SNOOKER:THE WORLD'S number one snooker player was suspended yesterday hours before the sport's annual showpiece, in the wake of match-fixing allegations that threaten to fatally undermine the sport.
John Higgins, a three-time world champion, was suspended by the World Professional Billiards and Snooker Association and his manager, Pat Mooney, resigned from its board as the governing body launched an immediate inquiry.
Steve Davis, the veteran champion who until yesterday had provided the story of this year’s World Championship when he beat Higgins in the second round, said it was “a dark day for snooker”.
Higgins and his manager, Mooney, were alleged by the News of the World newspaper to have agreed to accept €300,000 in return for arranging the outcome of four frames in matches to be played later this year during a meeting with the paper’s undercover reporters in the Ukrainian capital Kiev.
The government watchdog the Gambling Commission is also likely to assist in the investigation, which comes in the wake of other similar claims to hit snooker and a string of other allegations in sports including football, tennis and cricket.
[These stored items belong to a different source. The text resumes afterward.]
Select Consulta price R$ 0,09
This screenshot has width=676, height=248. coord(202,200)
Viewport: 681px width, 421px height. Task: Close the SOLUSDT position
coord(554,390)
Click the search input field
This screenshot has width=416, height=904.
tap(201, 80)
Higgins was one of a handful of top players seen as central to plans recently unveiled by the snooker association’s chairman, Barry Hearn, to revive a sport that has suffered a decline in popularity among TV viewers and sponsors in recent years.
Higgins and Mooney were alleged by the newspaper to have agreed to lose a specific frame in four matches later this year. There was no suggestion that Higgins had previously deliberately lost a frame or match. In a statement read out on the BBC before its live coverage of the world snooker final, between Neil Robertson and Graeme Dott who were level at 5-5 last night, Higgins insisted he had “never deliberately missed a shot, never mind intentionally lost a frame or a match” and said his conscience was “100 per cent clear”.
The association said: “This matter has brought the very fabric of the game into question and the strongest possible message needs to be sent out that this behaviour has no part to play in our game and will not be tolerated. Any wrongdoing will be severely dealt with.”
Hearn, who built his fortune during snooker’s mid-80s heyday with a stable that included Davis and Dennis Taylor before profitably moving on to boxing and darts, has promised to take immediate action. He said he was “absolutely mortified” by the allegations.
Both Mooney, a 47-year-old Scot who sat on the association’s board alongside Hearn and Davis, and Higgins claimed yesterday that they went along with the plan because they feared for their lives.
“In all honesty I became very worried at the way the conversation developed in Kiev. When it was suggested that I throw frames in return for large sums of money, I was really spooked. I just wanted to get out of the hotel and on to the plane home,” said Higgins, who has won more than €5 million in prize money since he turned professional in 1992.
“I didn’t know if this was the Russian mafia or who we were dealing with. At that stage I felt the best course of action was just to play along with these guys and get out of Russia (sic). Those who know me are aware of my love for snooker and that I would never do anything to damage the integrity of the sport I love. My conscience is 100 per cent clear.”
Mooney said the pair could be “accused of being idiots and possibly naive in hindsight” but had been the victims of intimidation by what they believed to be “serious Russian crime figures” and clever editing. “However, to have been so deliberately set up in a foreign country when doing nothing other than working on behalf of snooker is malicious in the extreme,” said Mooney.
The explosion in the number and type of bets on offer on sporting events as a result of the expansion of online betting, together with the continued expansion of the vast illegal gambling market in the far east, has led some in sport to claim that the threat from match-fixing is now greater than that from doping.
Snooker is seen as particularly at risk because of the vast number of matches around the world and the difficulty in telling whether a player has deliberately lost a frame. Prompted by growing concern, the British government last year launched a review headed by former Liverpool soccer club chief executive Rick Parry.
It recommended that a new unit be formed to tackle sports integrity under the auspices of the Gambling Commission. It also said that governing bodies should do more to educate young players and recommended that jail terms be introduced for any sportsman or woman involved in fixing a match.
Uefa’s president, Michel Platini, has claimed match-fixing is the biggest threat facing football. Police recently made 61 arrests in Germany and Turkey over alleged match fixing covering more than 200 matches, mostly involving smaller teams that had been offered comparatively large sums by criminal gangs.